• _タスク詳細_
『YASUKE -ヤスケ-』を紹介する抜粋によると、本作のプロダクションとして指名されたスタジオはどこですか。

Netflixオリジナルアニメ『YASUKE -ヤスケ-』の配信がスタートした。安土桃山時代に鋼の肉体を持つ身長6尺2寸(約186㎝)あまりのアフリカ系武士が織田信長に仕え、主人が明智光秀に討たれたのちにも生き長らえたという話を聞くだけでワクワクするが、本作はその史実を根底に置きながらも大胆な解釈を加えた歴史SFファンタジーとなっている。

Netflixオリジナルアニメ『YASUKE -ヤスケ-』独占配信中

Netflix渾身の野心作

『YASUKE -ヤスケ-』は間違いなくNetflixが持てる力を注ぎ込んだ野心作である。まずプロダクションに、『この世界の片隅に』(2016年)という歴史に残る作品だけではなく、ここ2~3年に『ゾンビランドサガ』(2018年)、『ドロヘドロ』(2020年)、『進撃の巨人 The Final Season』(2020年~)、『呪術廻戦』(2020~2021年)といった話題作を次々と世に送り出している<MAPPA>を指名。

• _記録一覧_
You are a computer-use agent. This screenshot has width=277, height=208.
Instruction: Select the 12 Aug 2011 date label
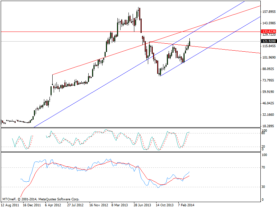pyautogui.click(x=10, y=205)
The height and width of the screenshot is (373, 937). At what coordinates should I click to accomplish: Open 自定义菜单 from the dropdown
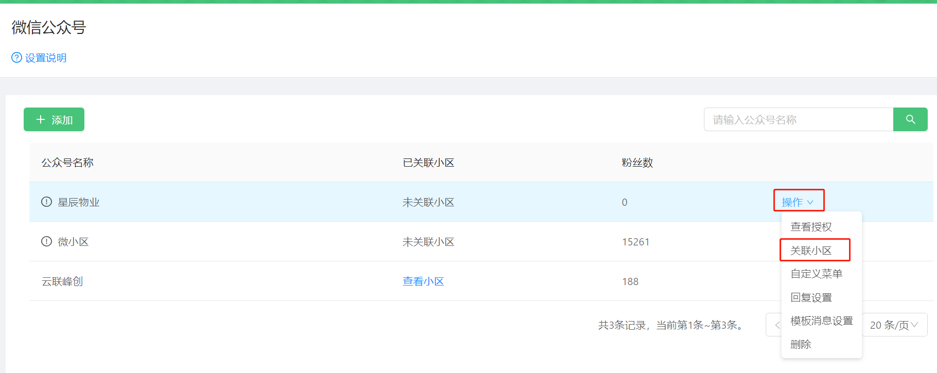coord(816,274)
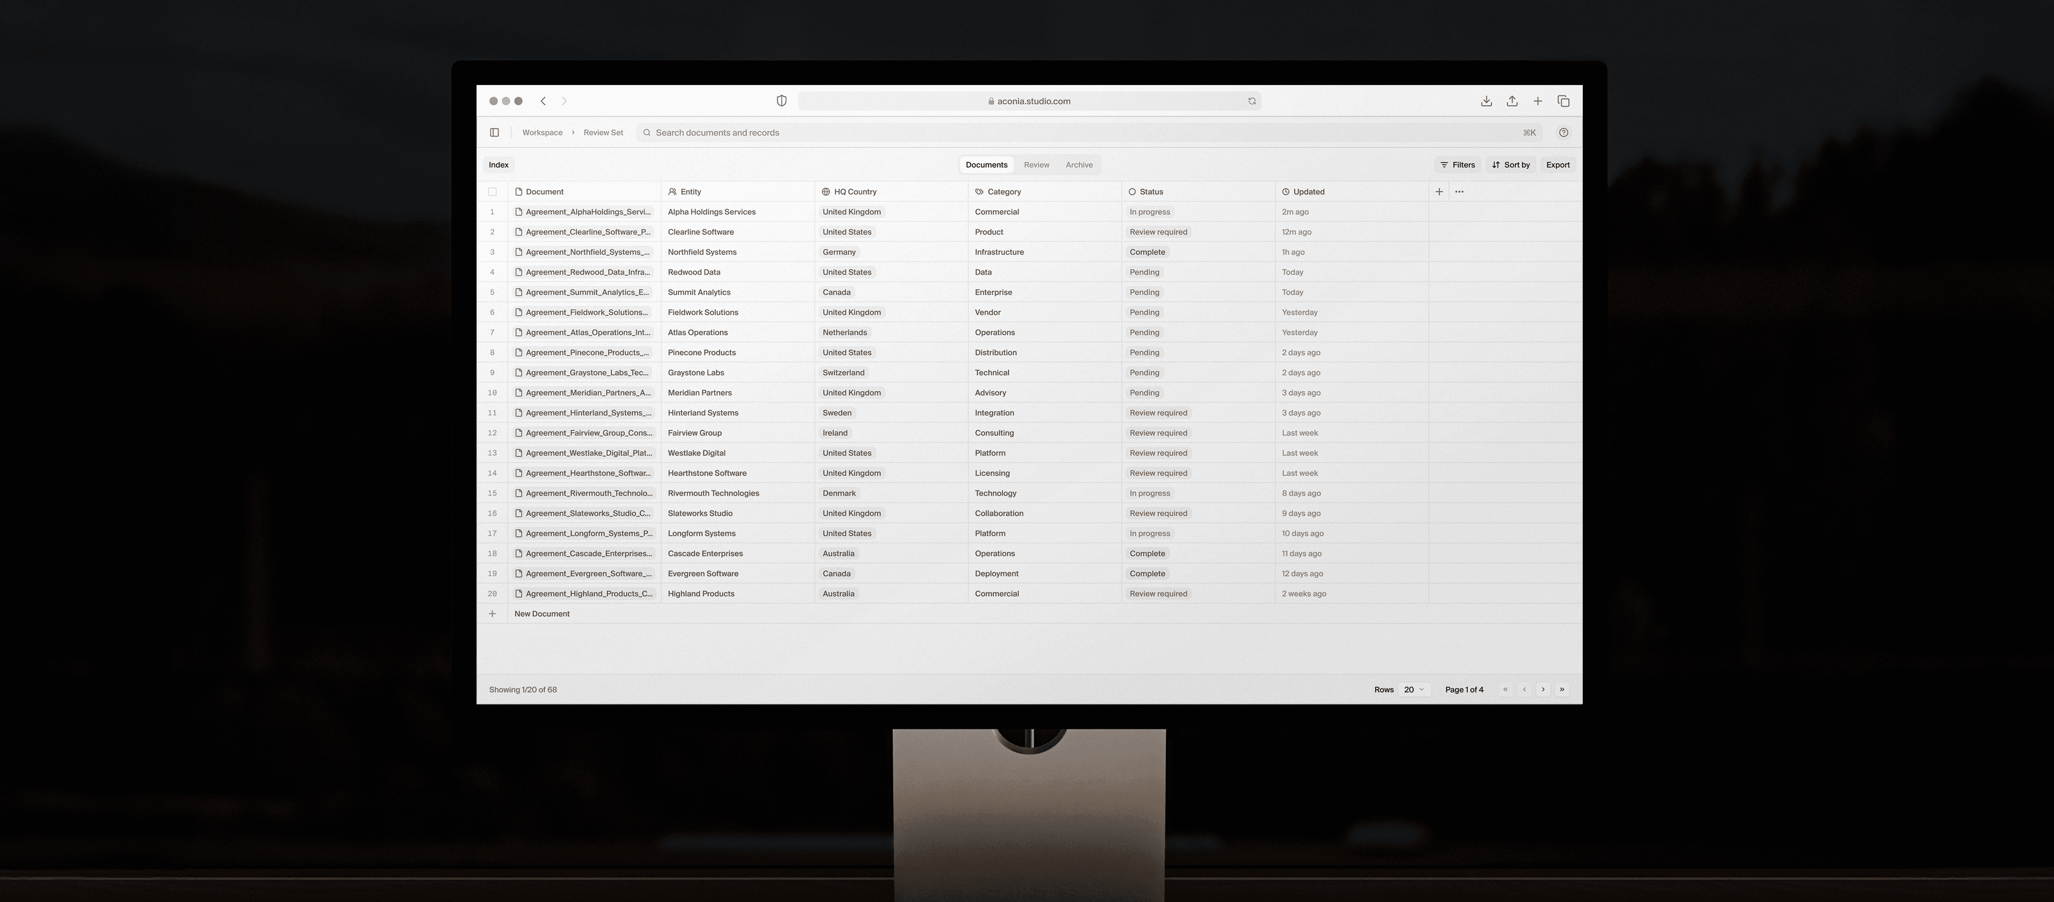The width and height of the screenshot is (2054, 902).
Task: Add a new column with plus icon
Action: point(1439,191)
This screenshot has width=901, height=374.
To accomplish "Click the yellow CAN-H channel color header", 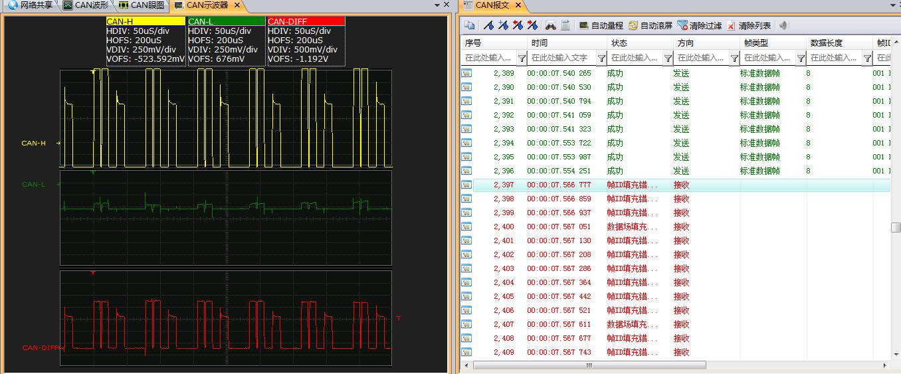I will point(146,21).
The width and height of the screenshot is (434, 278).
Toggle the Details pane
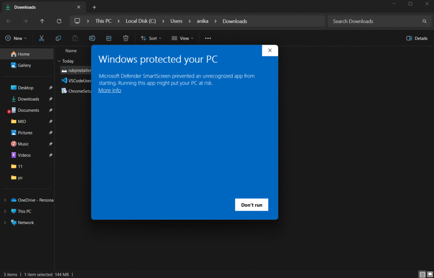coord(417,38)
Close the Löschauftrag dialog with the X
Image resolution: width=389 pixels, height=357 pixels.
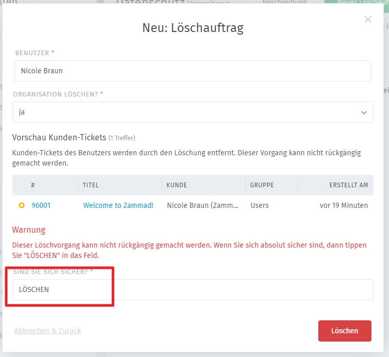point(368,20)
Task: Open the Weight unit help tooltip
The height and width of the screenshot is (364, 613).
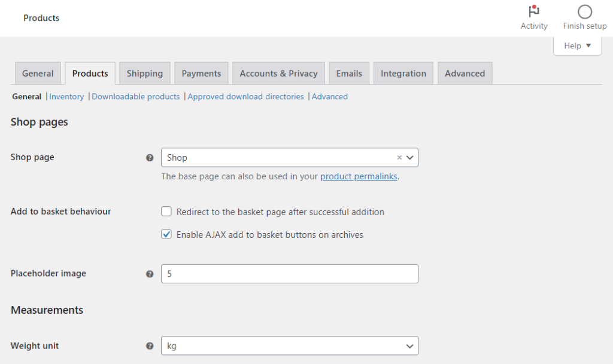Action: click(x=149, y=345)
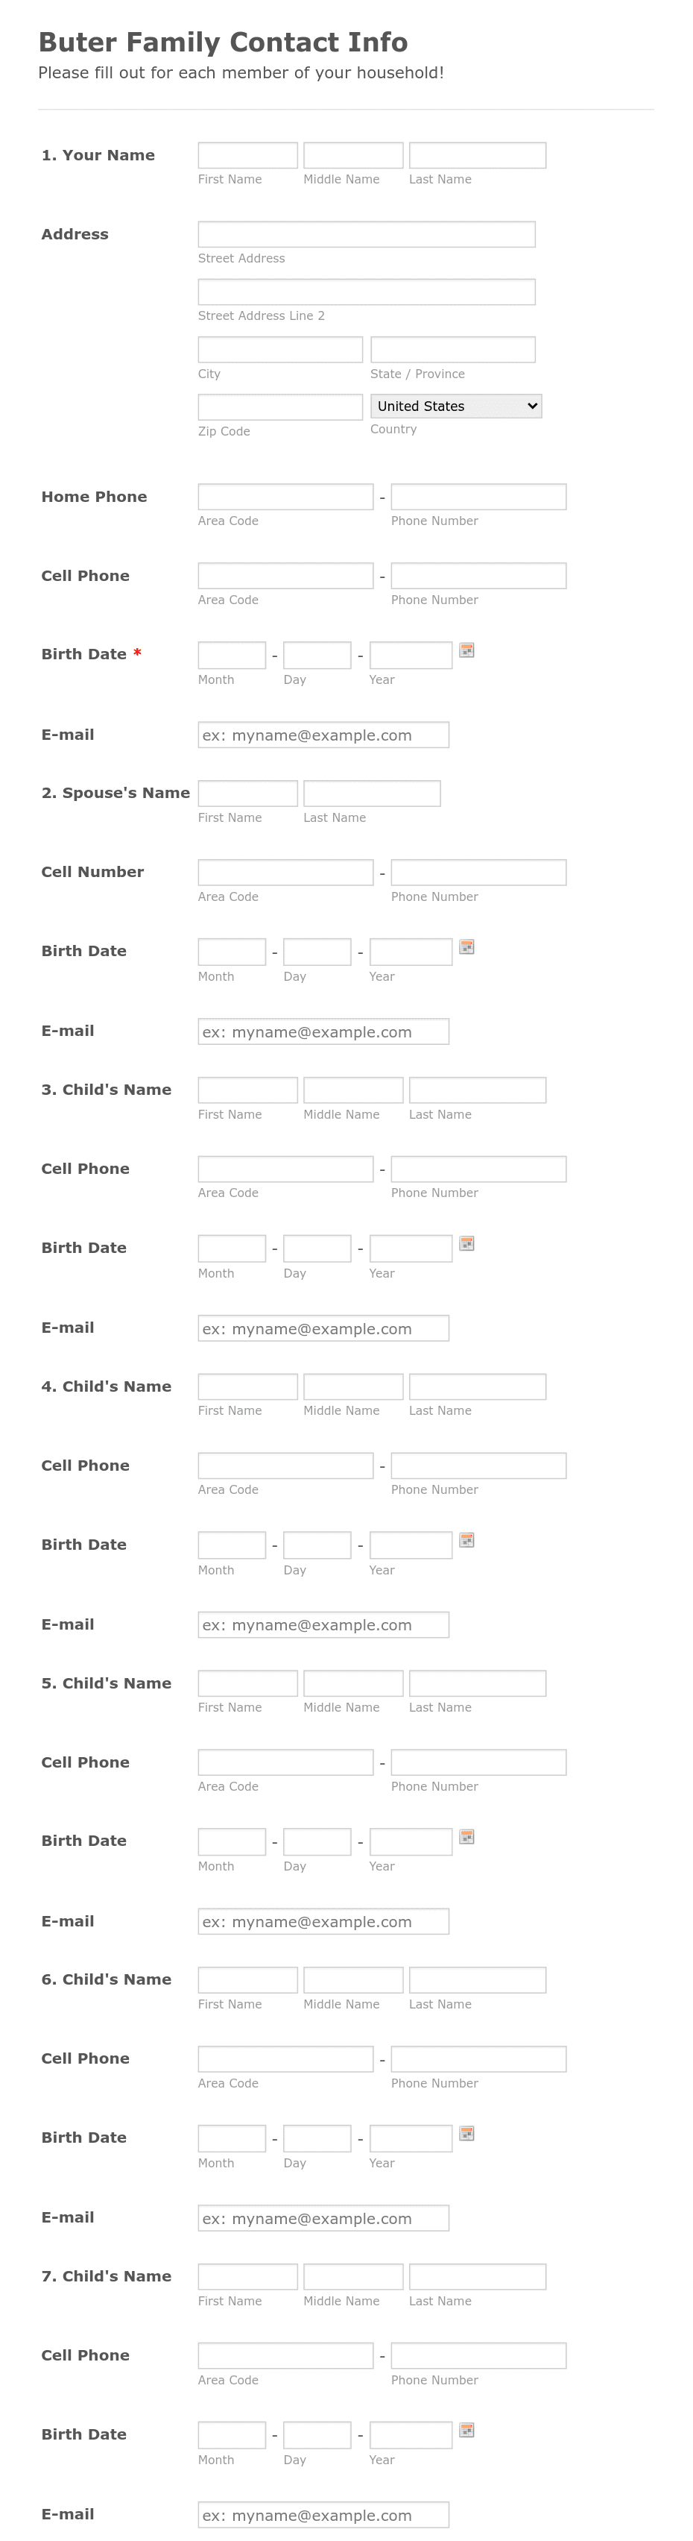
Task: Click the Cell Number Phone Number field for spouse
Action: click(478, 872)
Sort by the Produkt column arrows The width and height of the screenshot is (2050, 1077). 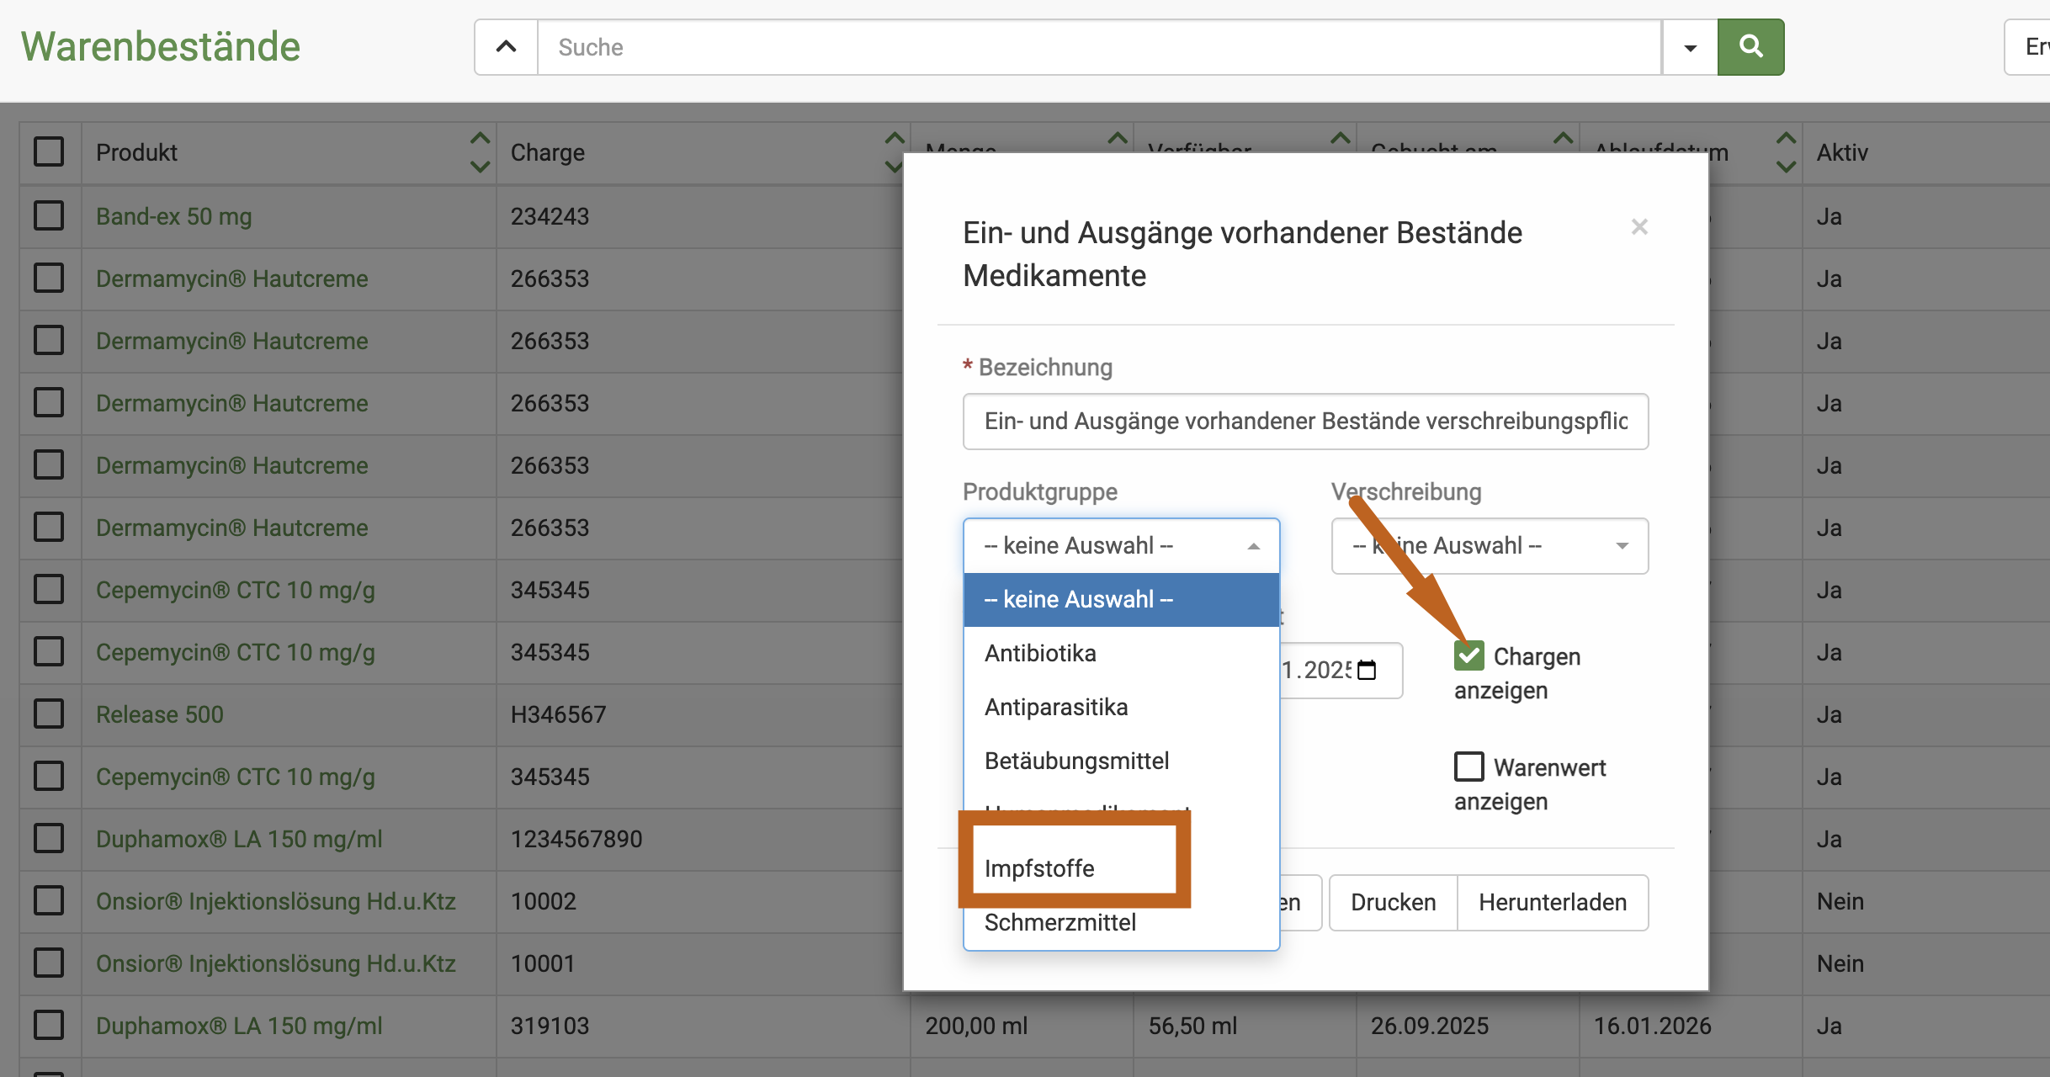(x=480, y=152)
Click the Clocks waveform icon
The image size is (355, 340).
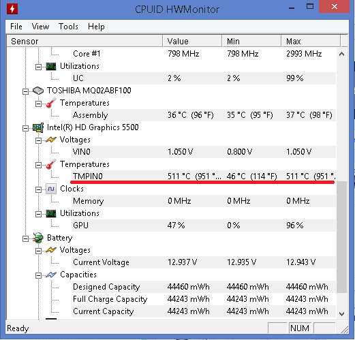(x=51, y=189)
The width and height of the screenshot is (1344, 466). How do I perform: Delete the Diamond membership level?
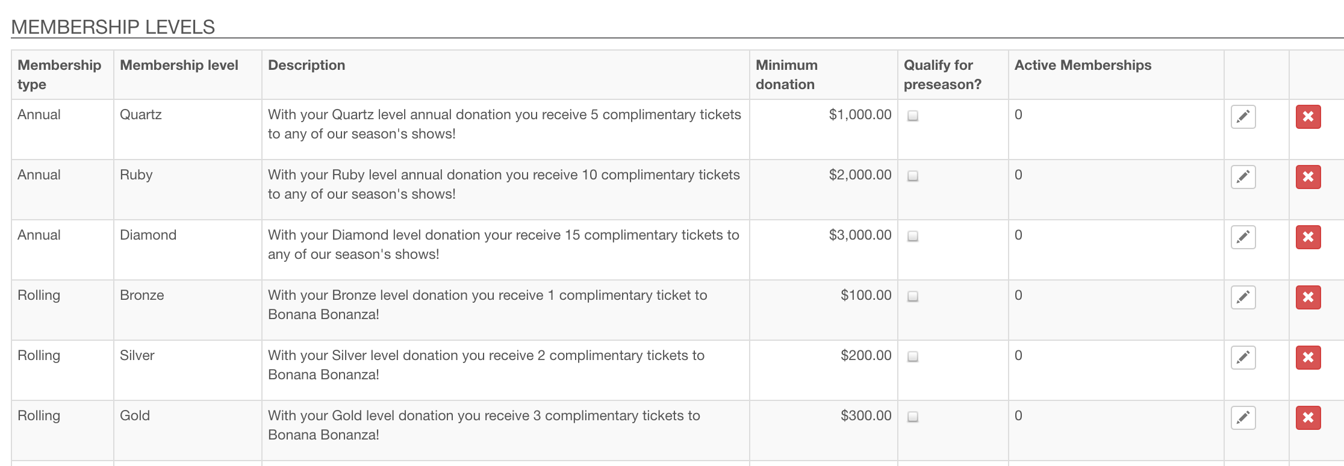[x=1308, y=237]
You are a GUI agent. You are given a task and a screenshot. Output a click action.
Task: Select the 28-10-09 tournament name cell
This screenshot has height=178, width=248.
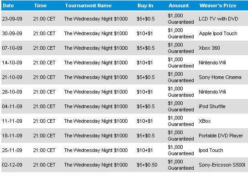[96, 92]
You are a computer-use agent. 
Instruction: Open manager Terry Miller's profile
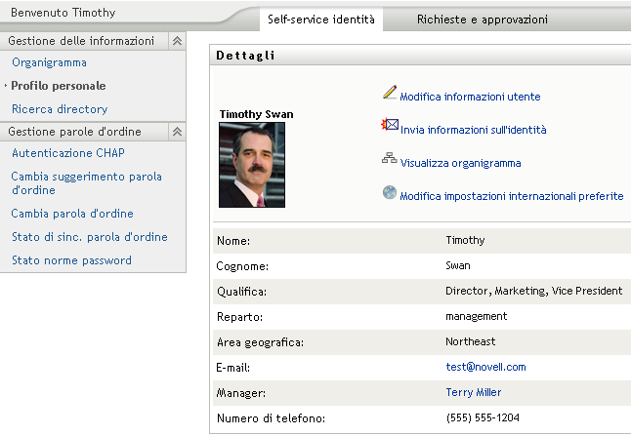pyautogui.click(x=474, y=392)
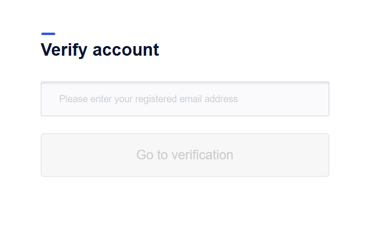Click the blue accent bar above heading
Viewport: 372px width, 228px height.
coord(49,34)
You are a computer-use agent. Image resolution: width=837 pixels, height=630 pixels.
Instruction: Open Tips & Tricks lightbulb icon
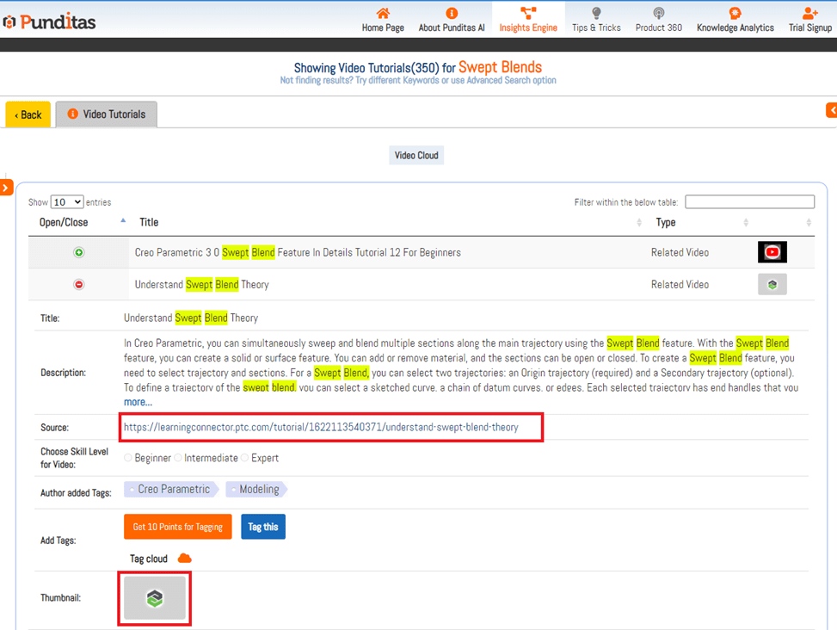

• _タスク解答_
MAPPAです。